Eaton and Clarke successfully defend
In the second day of match racing between Canaan and the Glenn Ashby/James Spithill driven Alpha, Canaan won the first match race by about five minutes in light winds.
In the second race, the start line was off the pier in Jamestown with the weather mark to the west of Gould Island. Alpha led at the start by 10 seconds and at the first weather mark by 46 seconds. Canaan, however, used her lower and faster gear on the downwind leg to regain the lead at the second mark by seven seconds. On the second weather leg, the boats split tacks. Alpha stayed close to Jamestown, while Canaan went east, more to the center of the channel. Canaan extended her lead to about 48 seconds and later enjoyed her second gun of the day, leading the series 3-1. The racing was called after this, causing Fred Eaton and Magnus Clarke to successfully defend the International C-Class Catamaran Trophy that they first won in 2007.
In the Consolation Round, Invictus was first, Patient Lady VI second and Orion third.
The Canadian C Class Catamaran Team of Fred Eaton, Magnus Clarke, plus designer Steve Killing, Rob Paterson, and Rossi Milev have been along for the entire ride, one way or another. Clarke, Paterson, and Milev took six months off from their C-Class program to manage wing protection for the largest wingmast ever built for a race-boat: BMW Oracle Racing’s 68m-tall wing. Reunited in March, their team brought four wings to the International C Class Catamaran Championship hosted by New York Yacht Club on Narragansett Bay this past week.
“Upwind the camber is moderate, but downwind with the flap set at 40 degrees, the wing will produce almost double the force of an equal area soft sail,” explains Killing.
During this week they found themselves sparring with two of sailing’s most accomplished sailors and proven match-race experts, James Spithill and Glenn Ashby.
"It's fun to sail with your buddies because you mostly sail on your own in the class, and because the guys in the class are universally interesting, “ says Eaton. “They are interested and passionate about sailing high performance boats and I appreciate that because I am too. We rarely get to race these boats. There can't be that many of them since we're all trying to make it a fleet of one - we're all trying to make the other guy's boat look slow. The C Class is a great exploration of yacht design."

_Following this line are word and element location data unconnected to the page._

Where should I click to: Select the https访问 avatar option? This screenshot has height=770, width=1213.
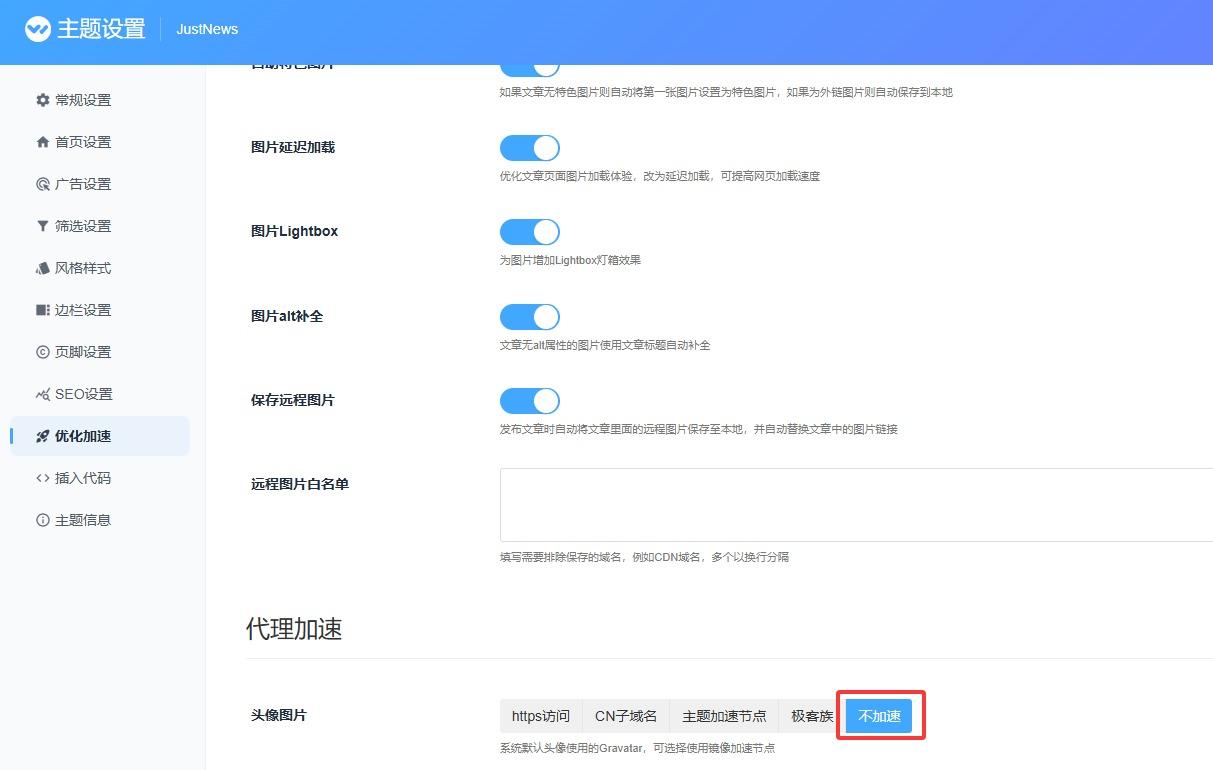pos(540,716)
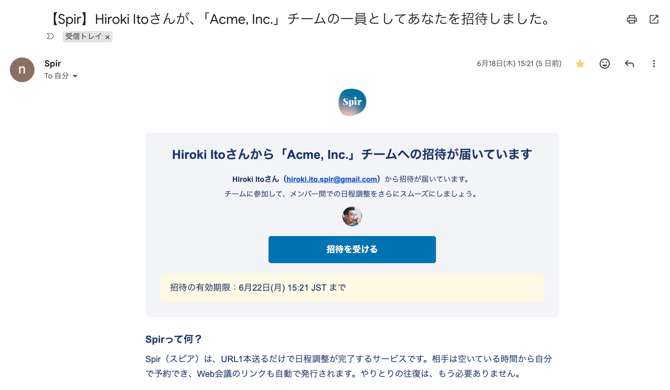Accept invitation with 招待を受ける button

click(352, 249)
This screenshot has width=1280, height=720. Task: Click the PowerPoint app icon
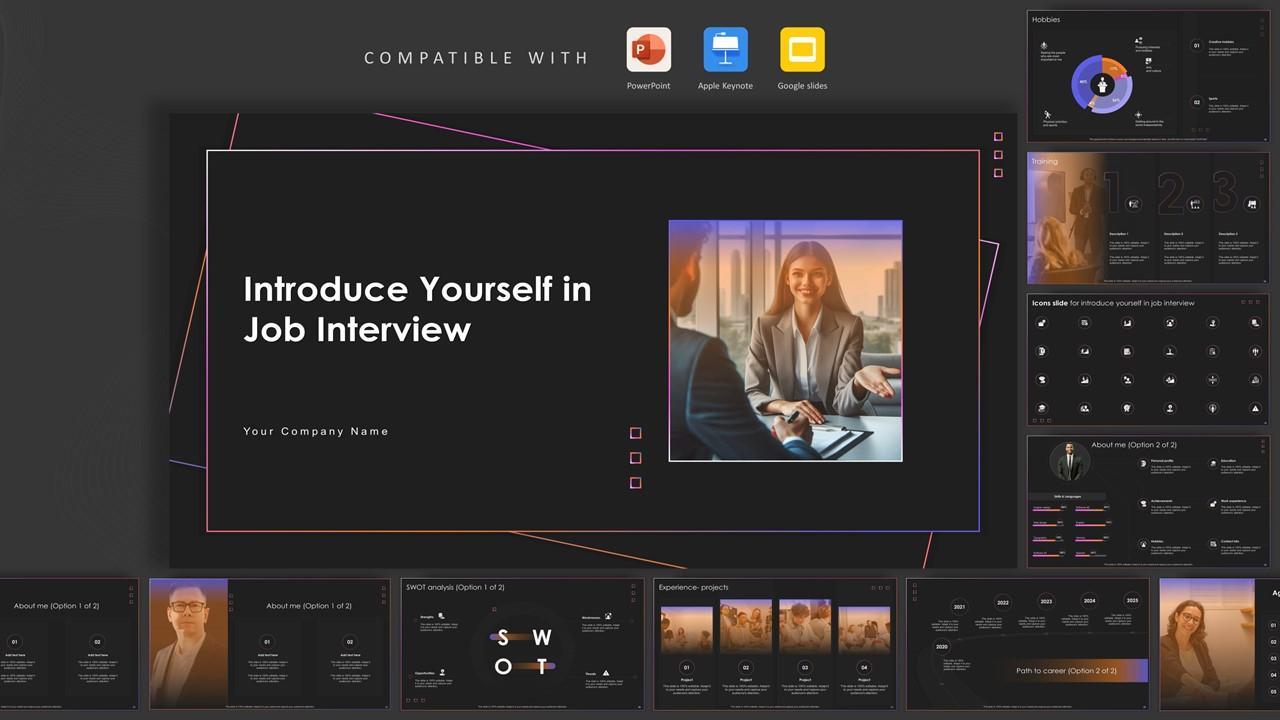[648, 49]
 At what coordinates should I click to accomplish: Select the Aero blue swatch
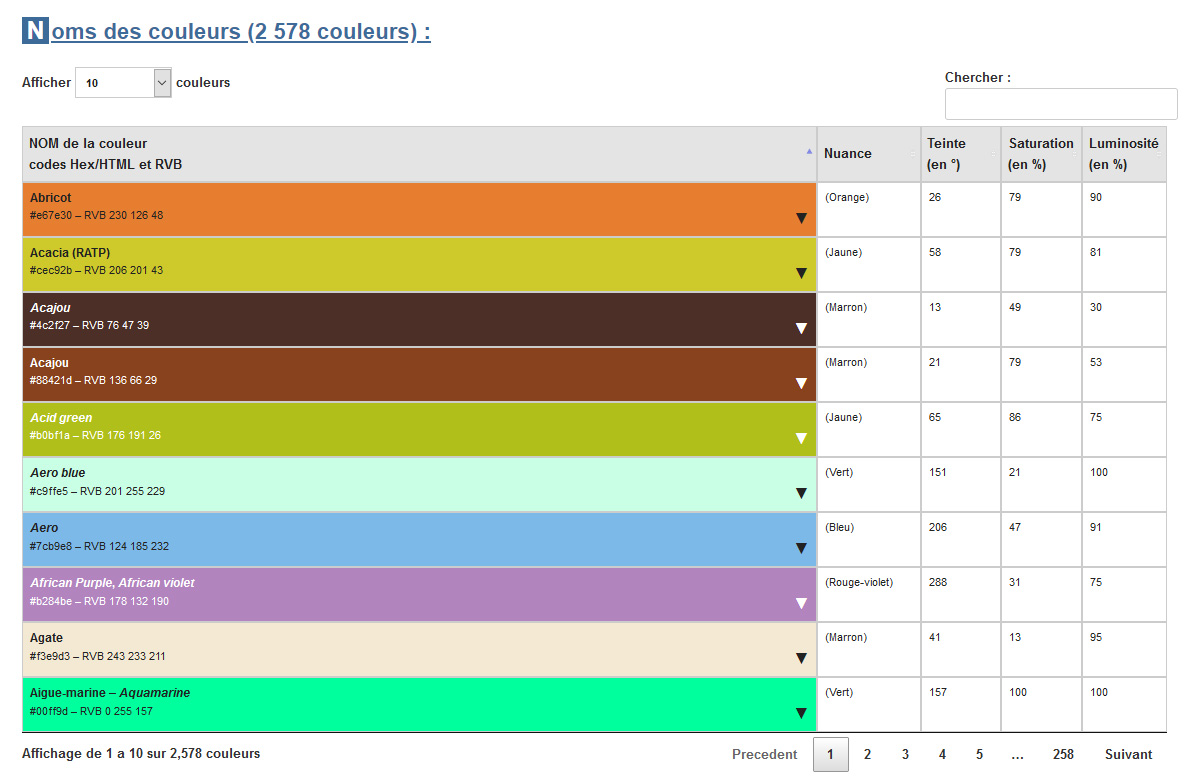(x=400, y=484)
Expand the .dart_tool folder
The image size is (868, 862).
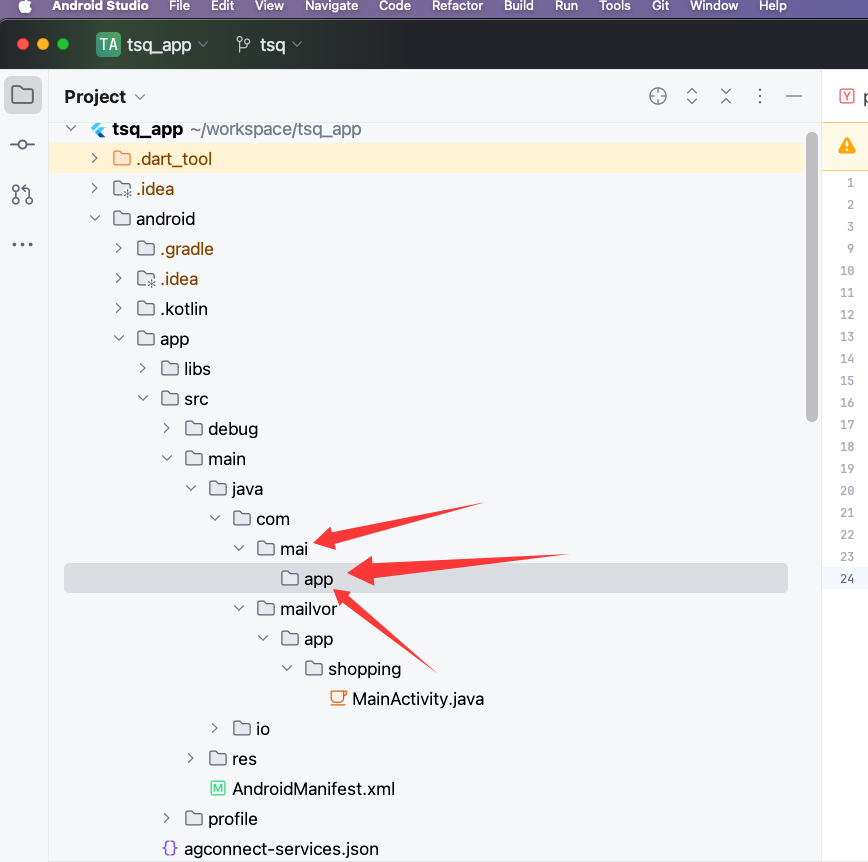click(94, 159)
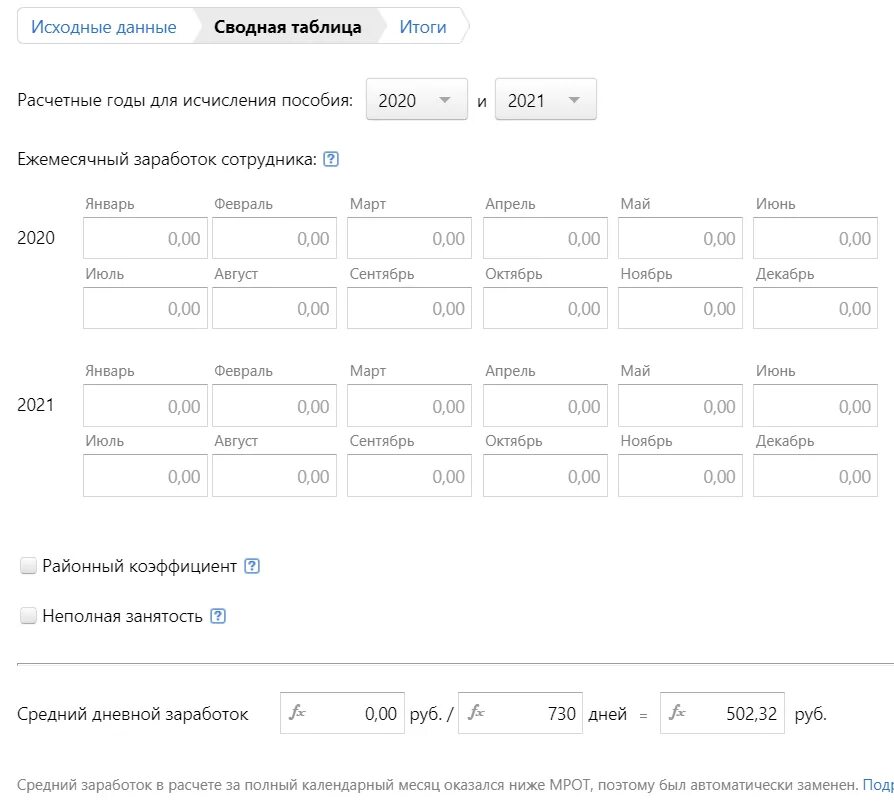This screenshot has height=802, width=894.
Task: Select the Сводная таблица tab
Action: (x=288, y=27)
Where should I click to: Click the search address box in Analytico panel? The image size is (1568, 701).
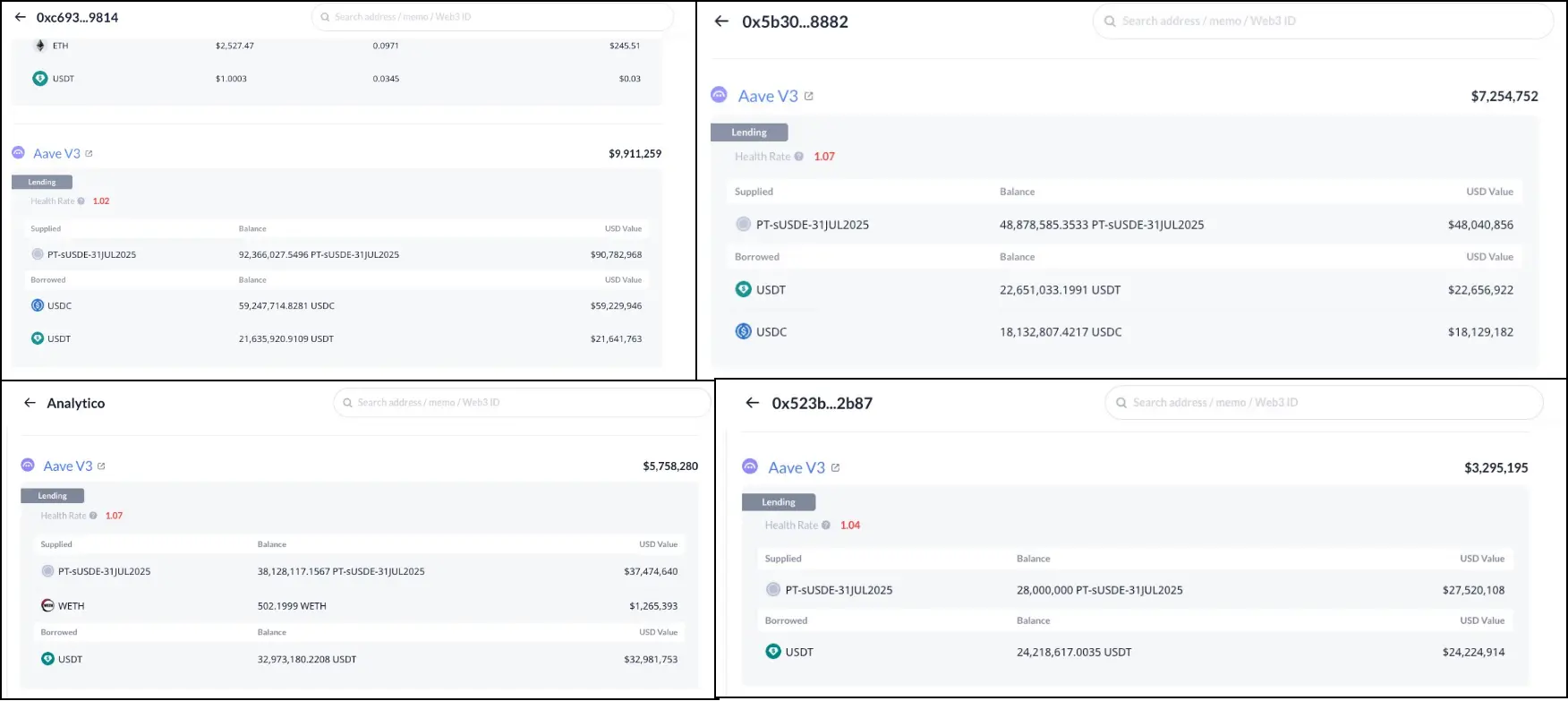pyautogui.click(x=523, y=403)
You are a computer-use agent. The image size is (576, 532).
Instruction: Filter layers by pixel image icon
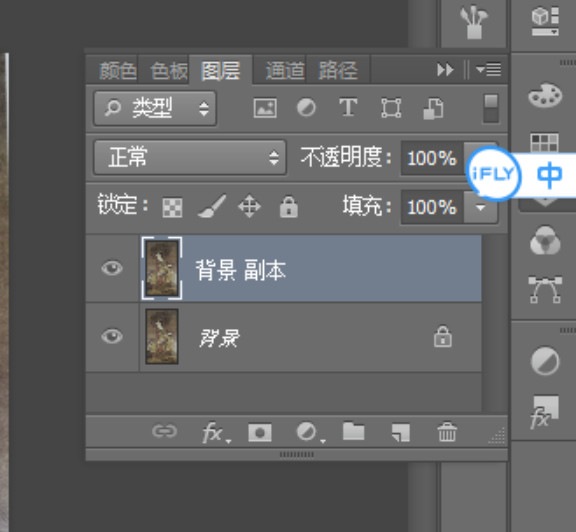coord(265,108)
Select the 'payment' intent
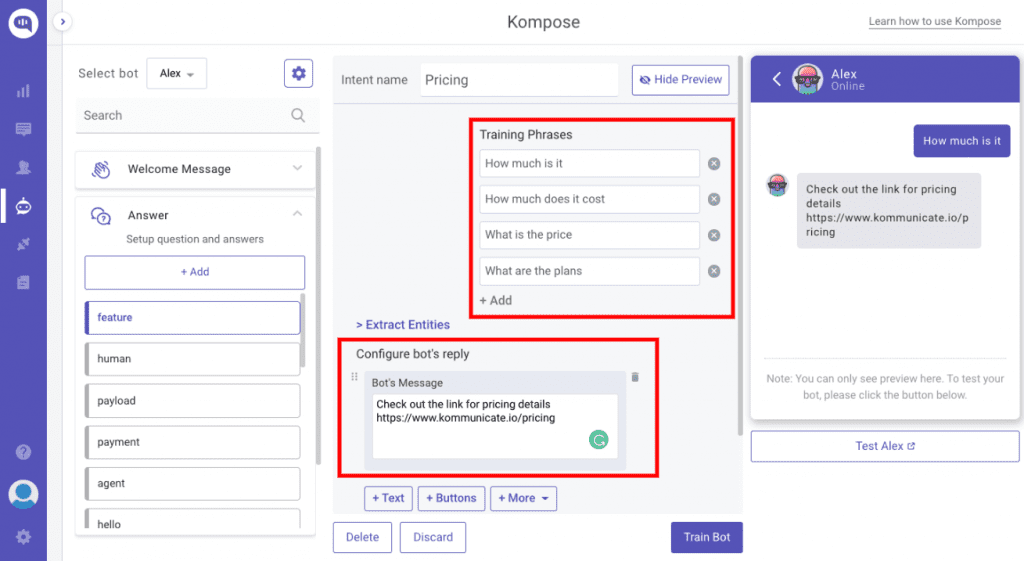The height and width of the screenshot is (561, 1024). (193, 442)
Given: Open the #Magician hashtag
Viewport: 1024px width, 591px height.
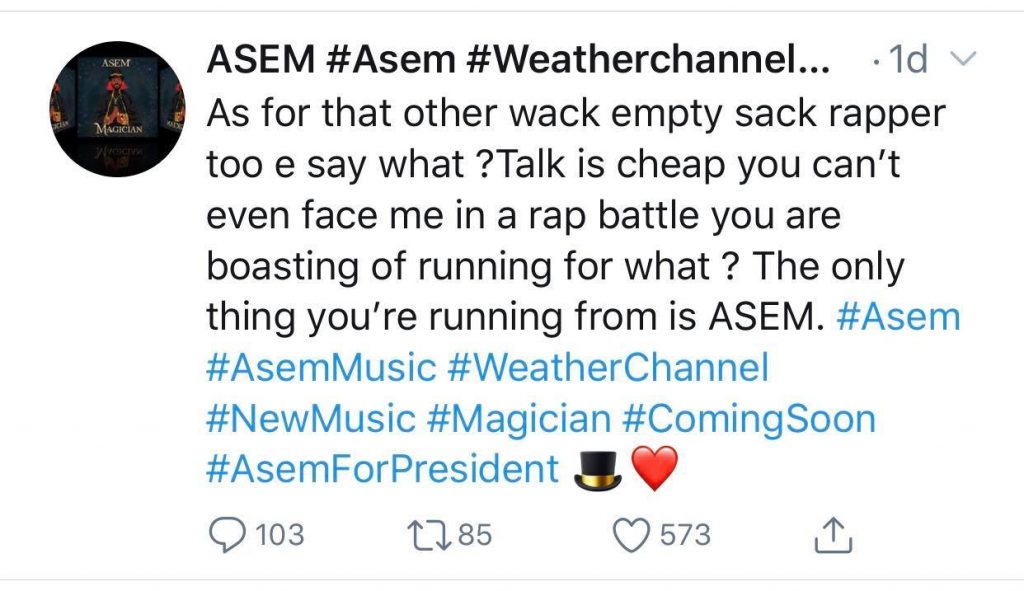Looking at the screenshot, I should click(x=518, y=418).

Eaton’s interest in developing his fleet of cats was in large part inspired by American Steve Clark’s 11-year hold of the class trophy in Cogito. Eaton arranged with a French team to race Patient Lady VI, the Australians Ashby and Spithill to race his 2007 C Class trophy winner Alpha, and a second Canadian entry of Rob Paterson and Dan Cunningham to race Orion.
Over the years England’s Team Invictus has been percolating a program with the help of Airbus engineers and the UK’s finest multihull sailors. The UK sailing team of Paul Larsen and Gordon Kaiser made it round the buoys this week, which Clark unfortunately did not — both of Steve Clark’s boats and new wings were damaged right before the event commenced, and the second boat only minutes after the first start.
The next C Class Championship is slated to be raced in Weymouth, England, date to be determined.